▶ Raw data:
◇ ◇ ◇

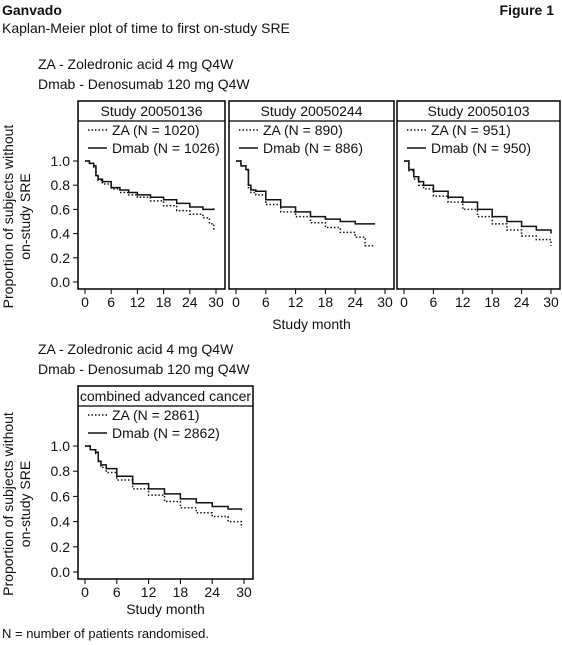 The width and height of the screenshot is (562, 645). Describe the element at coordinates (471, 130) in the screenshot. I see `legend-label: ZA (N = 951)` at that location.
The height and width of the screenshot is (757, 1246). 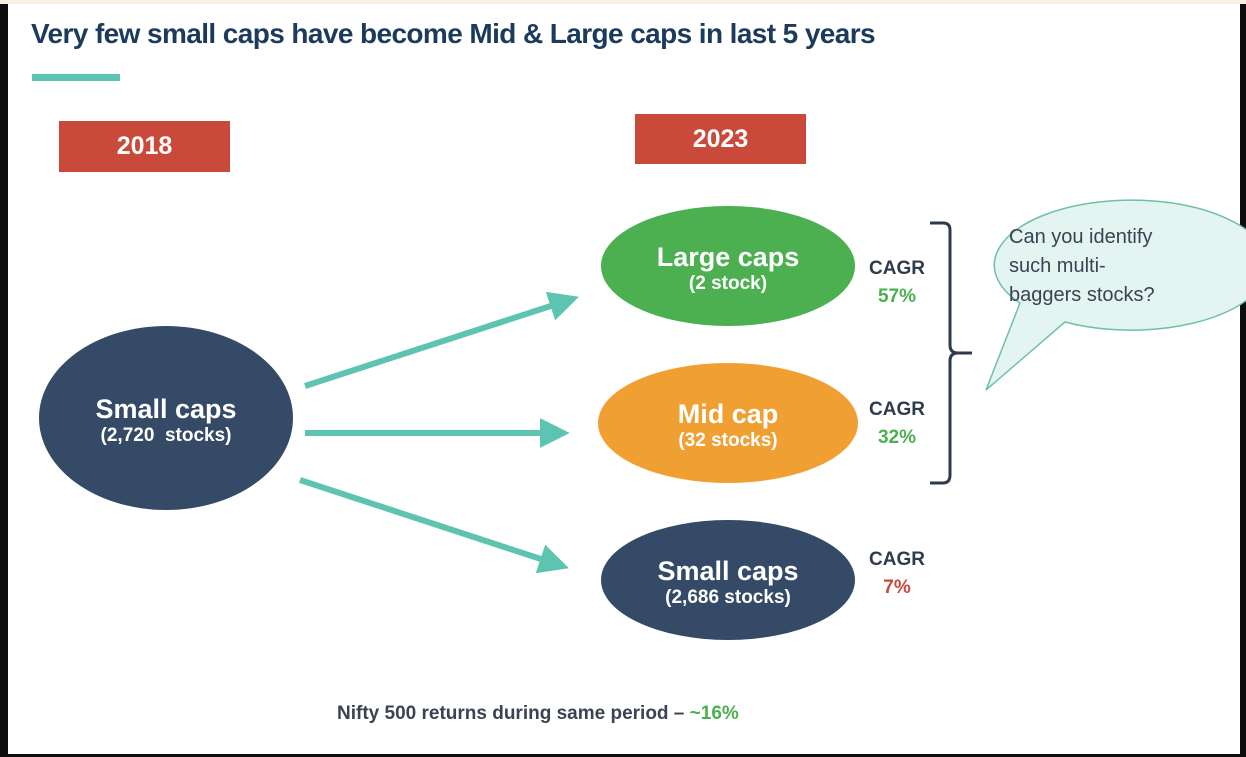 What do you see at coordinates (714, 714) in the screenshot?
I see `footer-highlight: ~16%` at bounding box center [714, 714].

◇ ◇ ◇

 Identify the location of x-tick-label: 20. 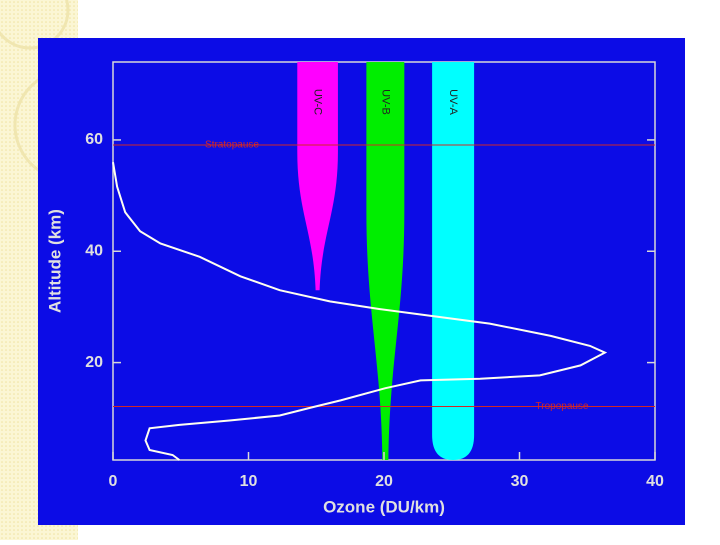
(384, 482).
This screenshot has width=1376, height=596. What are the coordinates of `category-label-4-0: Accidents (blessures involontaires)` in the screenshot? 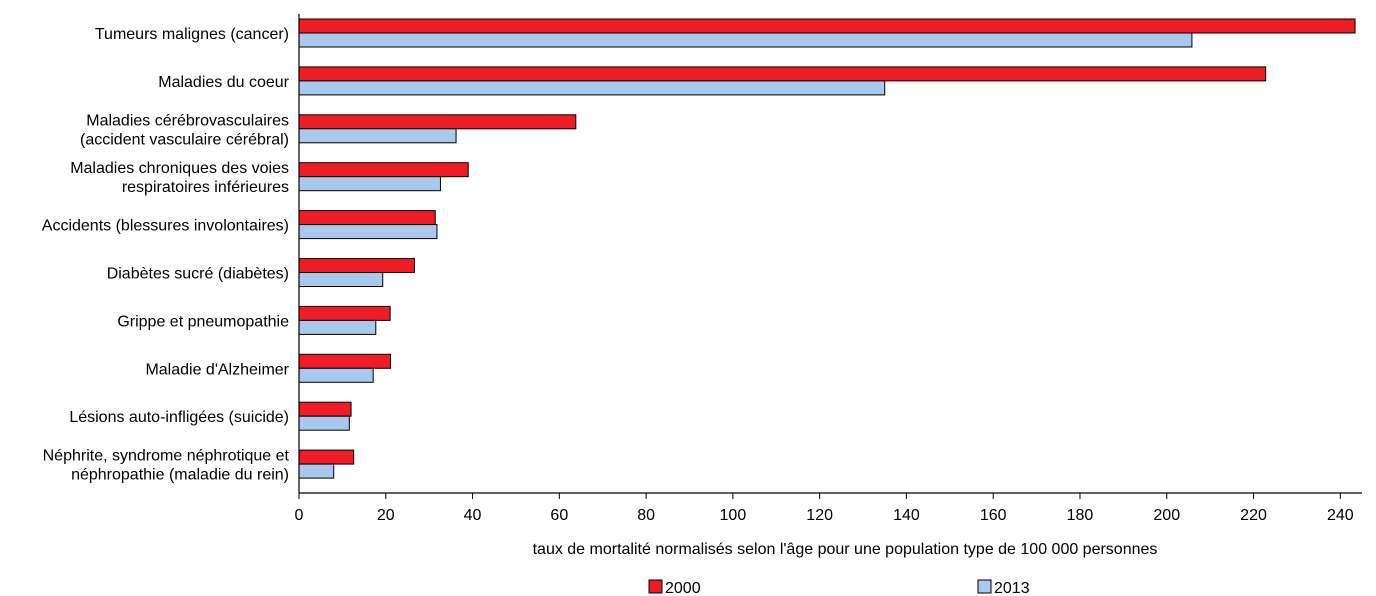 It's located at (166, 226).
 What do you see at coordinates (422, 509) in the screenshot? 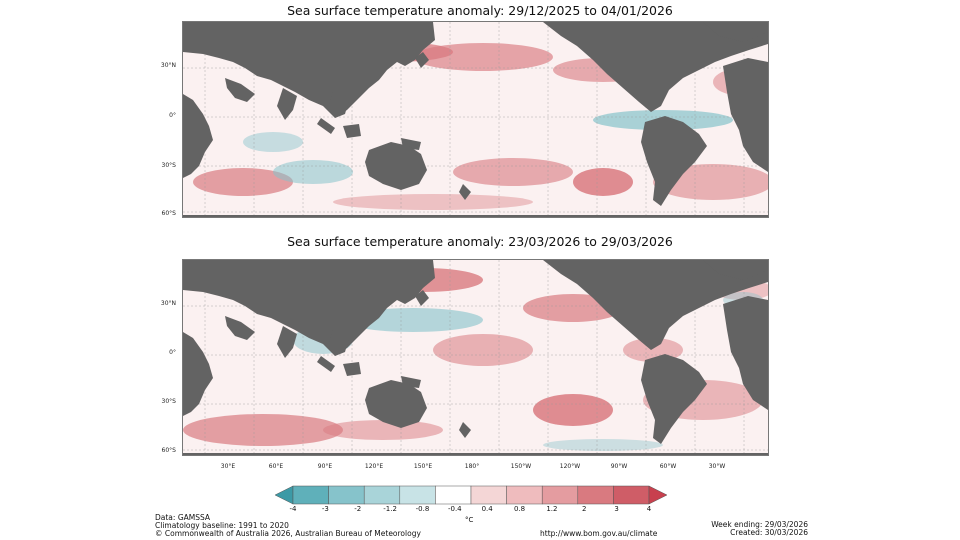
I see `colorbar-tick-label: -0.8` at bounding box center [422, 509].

◇ ◇ ◇

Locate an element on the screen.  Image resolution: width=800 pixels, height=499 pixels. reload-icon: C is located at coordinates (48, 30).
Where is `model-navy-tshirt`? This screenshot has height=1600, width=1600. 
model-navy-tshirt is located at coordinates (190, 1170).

◇ ◇ ◇

▶ The task:
Copy out everything in the listing from the line containing "What do you see at coordinates (422, 509)" down to the line containing "center [422, 509].", leaving the pictures out of your copy.

▶ Response area:
 What do you see at coordinates (422, 509) in the screenshot? 
I see `colorbar-tick-label: -0.8` at bounding box center [422, 509].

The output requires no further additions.